I have a simple setup consisting of two servers - a VMware ESXi v6.5 and a Starwind server. They are connected back-to-back using a single 10 GbE link. Specs are defined in the bottom of this post.
The iSCSI store is placed on a RAID5 (64KB stripe size) with 8 x Intel DC S3500 SSD's. HW RAID Controller cache and Starwind cache is disabled. Enabling Starwind cache apparently worsens performance for some reason.
Jumbo frames are enabled.
When I run ATTO from within a VMware guest it is able to saturate the 10 GbE iSCSI link when writing (VMware to Starwind). But read is slower and not able to saturate the link (Starwind to VMware).

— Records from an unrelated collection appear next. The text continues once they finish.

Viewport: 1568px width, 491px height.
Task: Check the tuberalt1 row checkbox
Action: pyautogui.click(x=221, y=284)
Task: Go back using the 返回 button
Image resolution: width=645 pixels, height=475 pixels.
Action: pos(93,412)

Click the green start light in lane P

Only one VMware guest is located on the RAID array to ensure that no outside load is placed on the array during testing.
I believe the bottleneck is on the Starwind server as I've been able to dramatically increase both write and read performance by adjusting the NIC settings profile from "Standard Server" to "Low Latency" on the Starwind server.

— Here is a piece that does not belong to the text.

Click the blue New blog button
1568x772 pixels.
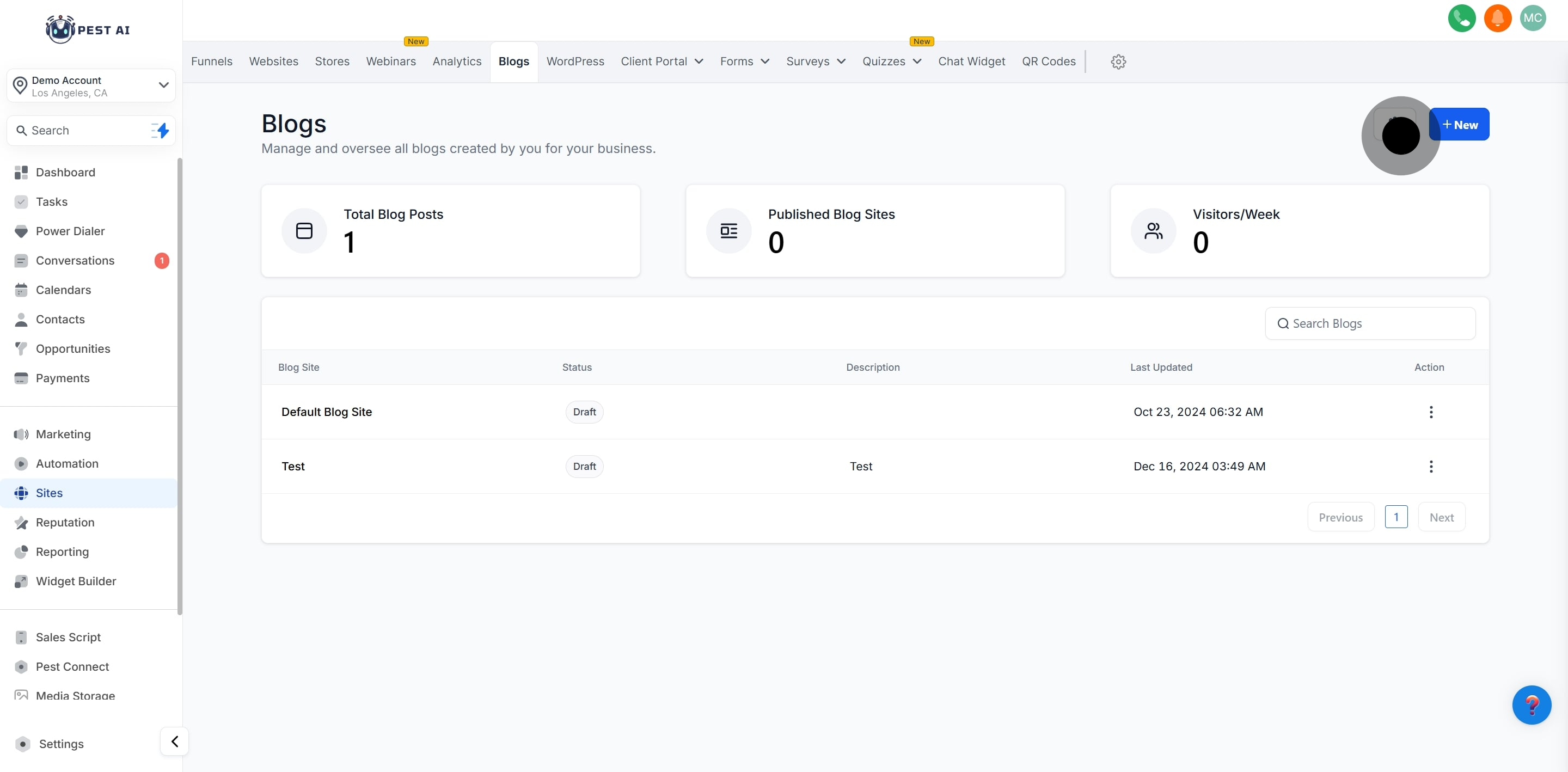coord(1464,125)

Setup for the Starwind server is as follows:
Software:
OS: Server 2016
SW: StarWind Virtual SAN v8.0.0 (Build 10833, [SwSAN], Win64) (free edition)
Hardware:
1 x Intel Xeon X5670
24GB RAM
Intel X520 10GbE NIC (1 link dedicated for Starwind)
LSI 9265-8i RAID controller
VMware ESXi:
The hardware specs for the VMware ESXi server is identical to to the Starwind server.

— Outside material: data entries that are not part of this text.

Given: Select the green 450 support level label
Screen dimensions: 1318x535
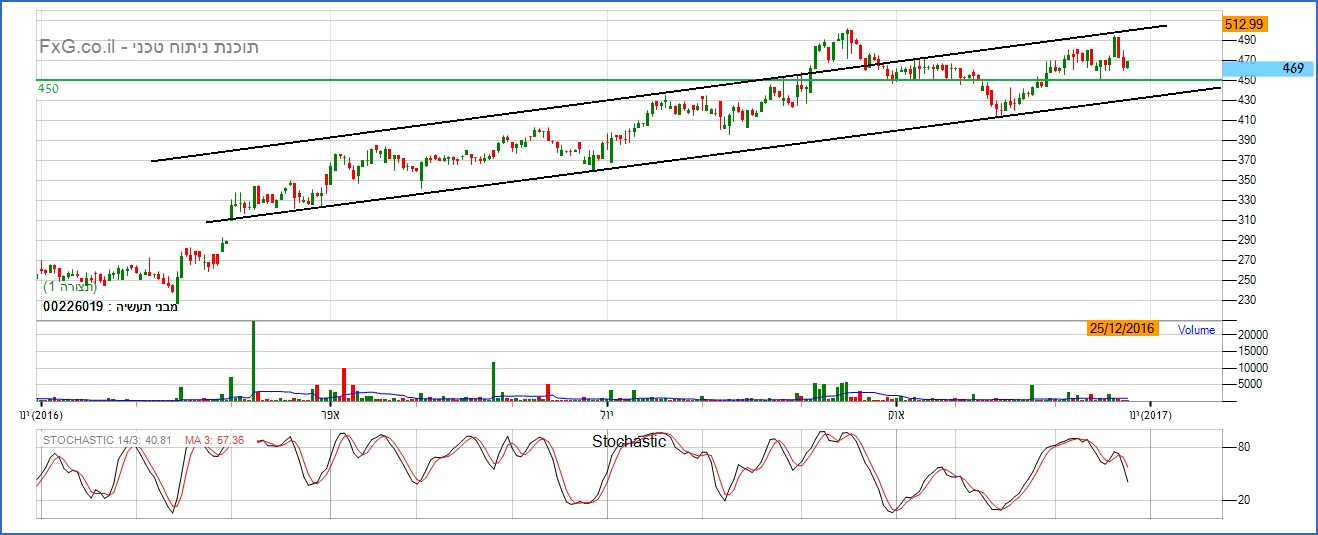Looking at the screenshot, I should [48, 89].
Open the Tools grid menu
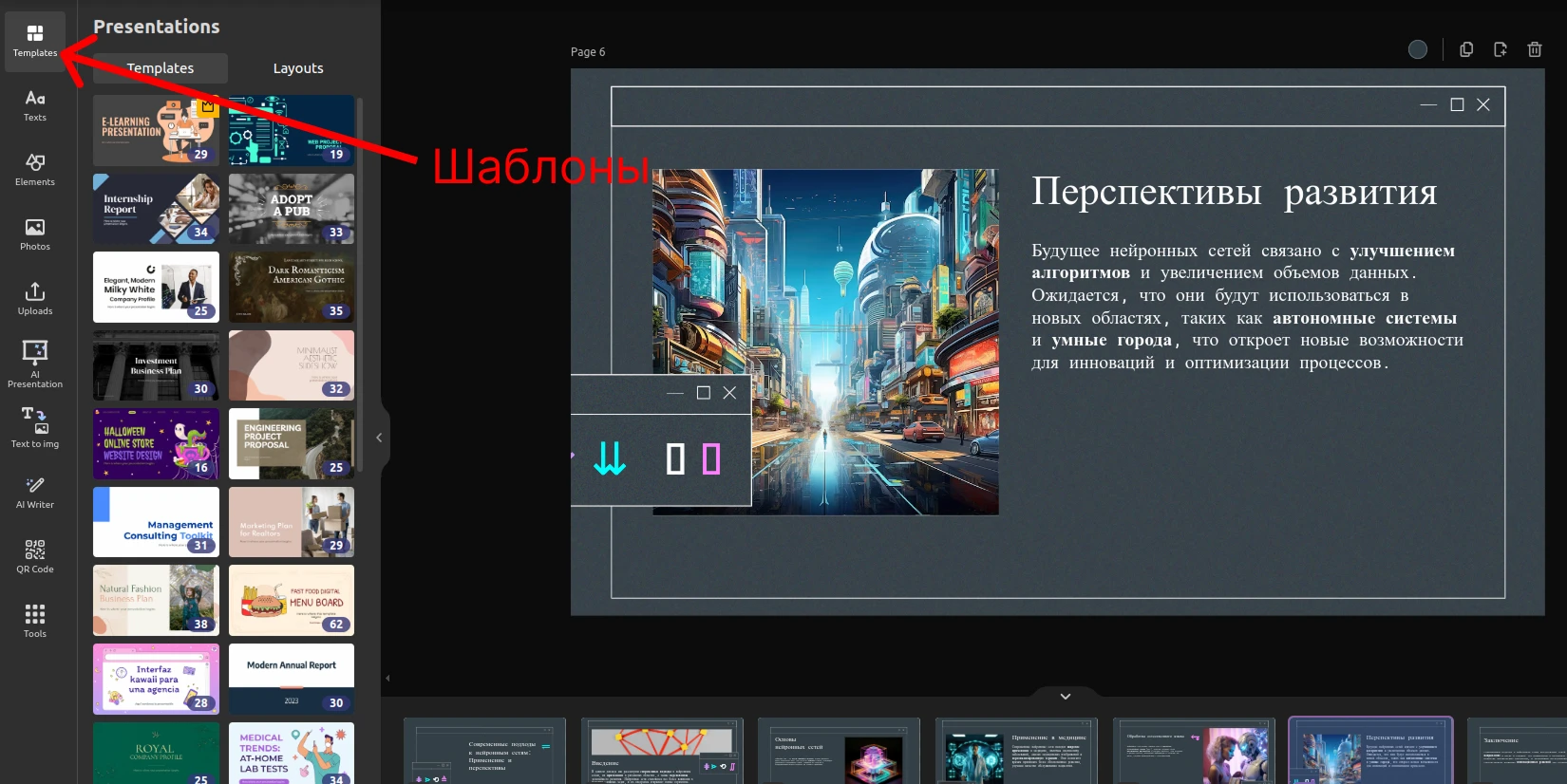The width and height of the screenshot is (1567, 784). (x=35, y=622)
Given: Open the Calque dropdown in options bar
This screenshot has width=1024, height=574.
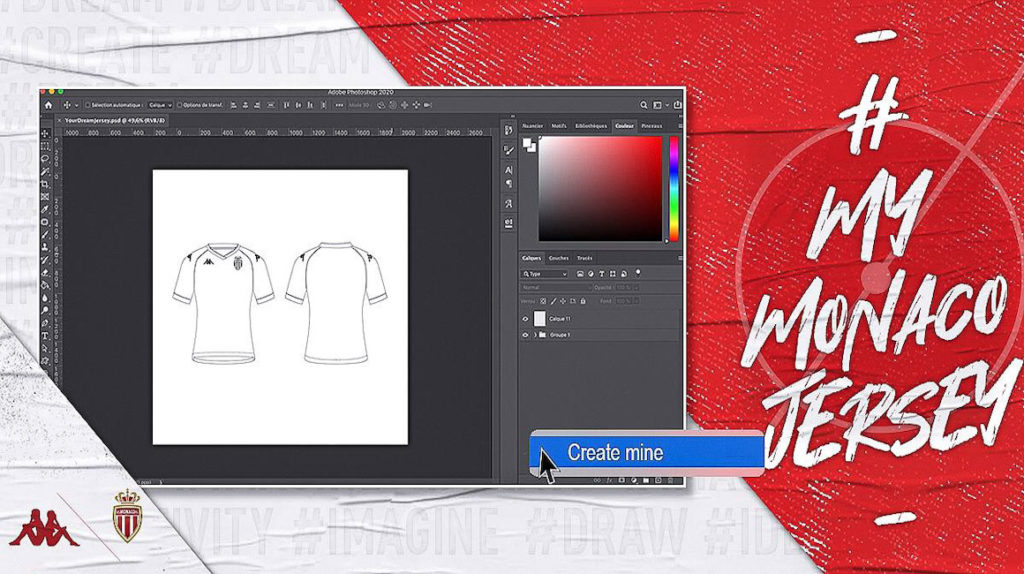Looking at the screenshot, I should point(160,105).
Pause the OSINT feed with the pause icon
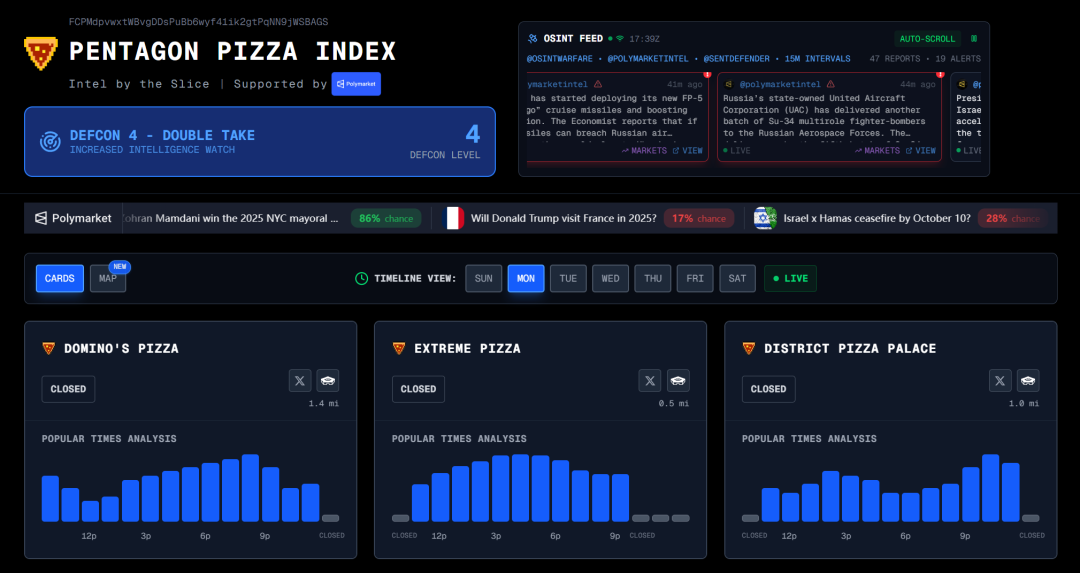 tap(974, 39)
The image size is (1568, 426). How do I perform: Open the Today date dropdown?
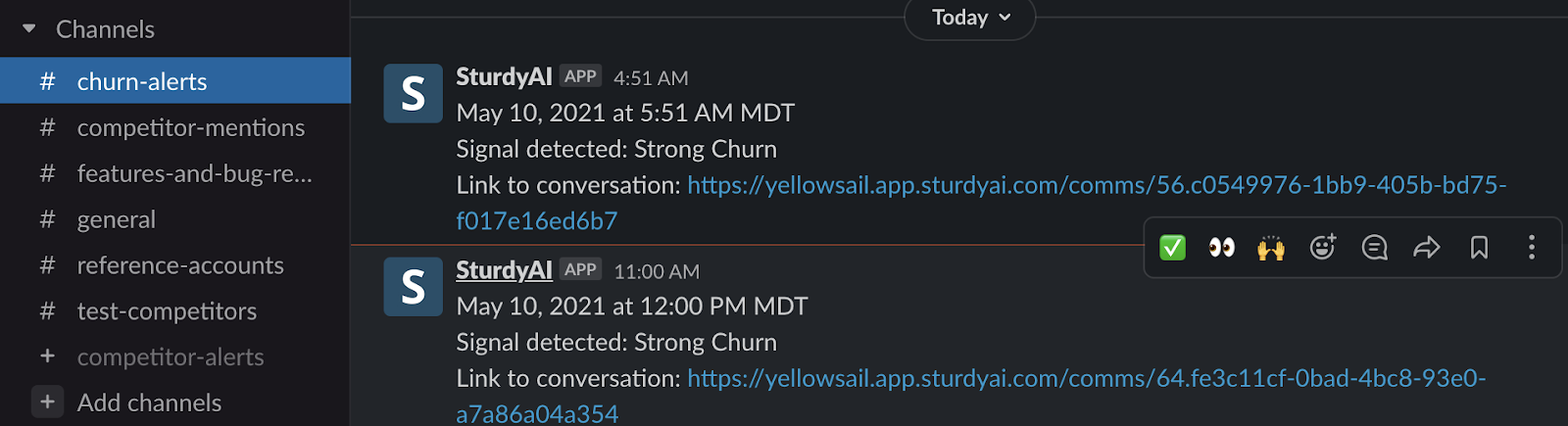tap(970, 18)
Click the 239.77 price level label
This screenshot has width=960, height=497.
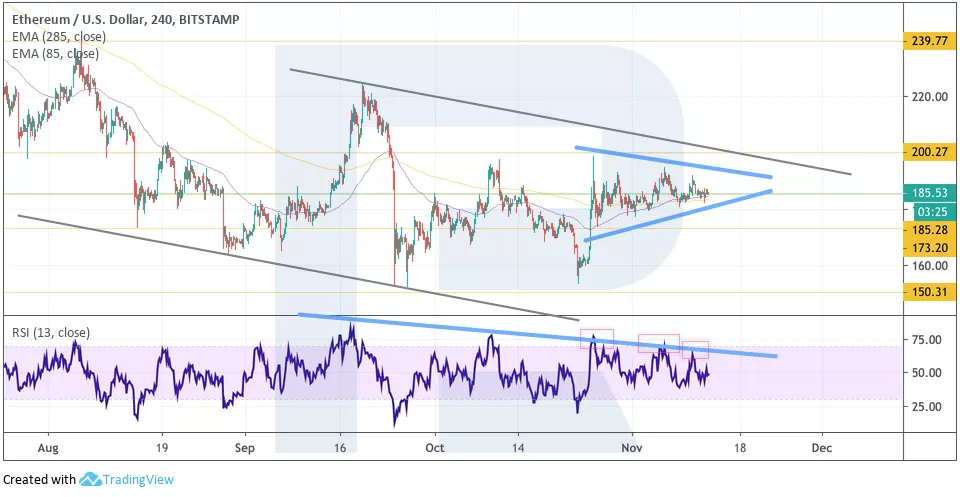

ATTO benchmark directly on the RAID array on the Starwind Server: ATTO benchmark from within the VMware guest when using the Low Latency profile on the NIC (best performance I'm able to achieve) - 9K frames: ATTO benchmark from within the VMware guest when using the Standard Server profile on the NIC - 9K frames:
Note that both read and write are significantly lower here I'm not complaining about performance - I would just like to be able to saturate the 10 GbE link in both directions as I think it should be possible.

Are there any tweaks that can be done within Starwind to increase performance in an All-Flash setup or any other ideas as to where I should look in order to get the last bit of juice out of this setup?